P. G. Santos
Publicada
Las claves

Durante décadas, estudiar una carrera universitaria se presentó como la única vía hacia el éxito profesional. Quienes optaban por un oficio manual cargaban frecuentemente con prejuicios sociales.

Joan Pascual, fontanero desde hace casi dos décadas, todavía recuerda una escena especialmente dolorosa durante su adolescencia, tal y como ha explicado en un vídeo publicado en su perfil de Instagram, donde cuenta con casi 100.000 seguidores.

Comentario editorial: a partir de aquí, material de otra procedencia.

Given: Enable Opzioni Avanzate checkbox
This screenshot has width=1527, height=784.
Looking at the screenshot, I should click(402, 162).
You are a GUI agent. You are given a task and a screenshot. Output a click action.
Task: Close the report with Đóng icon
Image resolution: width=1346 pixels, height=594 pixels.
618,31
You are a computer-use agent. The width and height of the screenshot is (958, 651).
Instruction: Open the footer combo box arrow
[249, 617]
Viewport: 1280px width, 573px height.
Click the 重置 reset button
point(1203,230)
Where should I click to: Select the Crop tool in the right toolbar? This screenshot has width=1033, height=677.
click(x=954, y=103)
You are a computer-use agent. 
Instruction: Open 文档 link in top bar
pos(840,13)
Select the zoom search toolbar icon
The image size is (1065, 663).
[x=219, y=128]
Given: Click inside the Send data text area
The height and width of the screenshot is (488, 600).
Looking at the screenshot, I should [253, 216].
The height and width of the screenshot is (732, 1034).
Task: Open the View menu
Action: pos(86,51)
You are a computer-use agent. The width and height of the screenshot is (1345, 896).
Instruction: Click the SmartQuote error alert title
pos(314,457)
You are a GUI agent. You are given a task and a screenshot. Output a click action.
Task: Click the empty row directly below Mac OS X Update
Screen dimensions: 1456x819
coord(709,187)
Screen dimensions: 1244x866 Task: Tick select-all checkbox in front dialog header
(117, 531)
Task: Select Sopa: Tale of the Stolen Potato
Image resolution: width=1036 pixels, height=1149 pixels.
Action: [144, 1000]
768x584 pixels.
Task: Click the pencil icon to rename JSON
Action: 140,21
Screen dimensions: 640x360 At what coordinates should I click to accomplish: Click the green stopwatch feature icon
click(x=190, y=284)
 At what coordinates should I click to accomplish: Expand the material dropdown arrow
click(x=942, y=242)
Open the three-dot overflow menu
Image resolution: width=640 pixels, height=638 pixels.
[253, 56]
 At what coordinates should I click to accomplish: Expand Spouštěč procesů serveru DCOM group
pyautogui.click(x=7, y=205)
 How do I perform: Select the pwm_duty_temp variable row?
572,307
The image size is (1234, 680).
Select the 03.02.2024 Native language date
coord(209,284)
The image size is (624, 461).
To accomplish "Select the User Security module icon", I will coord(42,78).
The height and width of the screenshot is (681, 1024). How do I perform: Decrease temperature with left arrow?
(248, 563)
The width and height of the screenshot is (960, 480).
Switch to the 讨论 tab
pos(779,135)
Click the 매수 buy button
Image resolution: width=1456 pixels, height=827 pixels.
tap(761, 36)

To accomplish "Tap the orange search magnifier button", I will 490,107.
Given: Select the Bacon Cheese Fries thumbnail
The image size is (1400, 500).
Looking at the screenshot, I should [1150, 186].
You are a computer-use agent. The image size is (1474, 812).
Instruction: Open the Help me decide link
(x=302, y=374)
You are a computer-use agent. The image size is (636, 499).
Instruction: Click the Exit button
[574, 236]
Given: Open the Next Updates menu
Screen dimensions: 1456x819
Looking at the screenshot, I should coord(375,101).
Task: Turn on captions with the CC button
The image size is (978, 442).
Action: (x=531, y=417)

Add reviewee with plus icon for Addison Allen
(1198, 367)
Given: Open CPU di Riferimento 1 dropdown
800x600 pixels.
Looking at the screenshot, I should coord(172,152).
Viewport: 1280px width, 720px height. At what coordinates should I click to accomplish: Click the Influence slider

Este testimonio resume el cambio experimentado por numerosos trabajadores especializados. Según ha contado, una profesora de Naturales le llamó "desecho social" cuando descubrió que quería dedicarse profesionalmente a la fontanería.

Aquellas palabras quedaron grabadas en su memoria. En lugar de modificar sus planes, decidió continuar aprendiendo el oficio convencido de que representaba una profesión digna.

Un éxito con esfuerzo

A día de hoy observa aquella experiencia con serenidad, pero reconoce que reflejaba una mentalidad ampliamente extendida entonces. El fontanero recuerda que durante años era habitual escuchar amenazas dirigidas a estudiantes con bajo rendimiento académico.

"Si no estudias, acabarás en la obra" constituía una frase recurrente que asociaba automáticamente los trabajos manuales con falta de formación, oportunidades limitadas y escaso reconocimiento. Sin embargo, el mercado laboral ha evolucionado significativamente.

La escasez de profesionales especializados en sectores como la fontanería, electricidad, carpintería o conducción ha incrementado la demanda hasta convertir estos perfiles en trabajadores especialmente buscados por empresas, particulares y administraciones públicas.

Joan resume esta transformación con una reflexión que ha encontrado eco entre miles de usuarios. "Busca un fontanero. No los hay", afirma, subrayando que quienes ejercen actualmente estos oficios acumulan agendas completas y pueden fijar precios acordes con una demanda creciente.

El fenómeno responde también al envejecimiento de buena parte del colectivo y a la insuficiente incorporación de jóvenes.

Durante años, muchos estudiantes priorizaron itinerarios universitarios mientras la Formación Profesional permanecía infravalorada socialmente, reduciendo progresivamente el relevo generacional en numerosos oficios esenciales.

Para Joan, esa falta de reconocimiento provocó consecuencias que todavía persisten.

Considera que numerosas familias transmitieron involuntariamente una imagen negativa de profesiones indispensables para el funcionamiento cotidiano de viviendas, edificios, empresas e infraestructuras, alejando a muchos jóvenes con vocación técnica de estos sectores.

Pese al reconocimiento alcanzado actualmente, insiste en que el éxito no llegó de manera inmediata.

Recuerda que han transcurrido 18 años estudiando, trabajando y perfeccionando conocimientos hasta convertirse en un profesional experimentado capaz de responder ante cualquier avería o instalación compleja.

Su mensaje concluye reivindicando el valor de quienes desempeñan trabajos manuales altamente cualificados.

Más que una reivindicación personal, pretende cuestionar los estereotipos que durante décadas acompañaron a estos oficios y reclamar un mayor respeto hacia todas las trayectorias profesionales, independientemente del camino educativo elegido.

La historia de Joan ilustra cómo las necesidades económicas pueden modificar percepciones profundamente arraigadas.

Lo que una profesora calificó despectivamente como un fracaso profesional se ha convertido, años después, en una ocupación indispensable cuya demanda continúa creciendo mientras escasean especialistas preparados para ejercerla.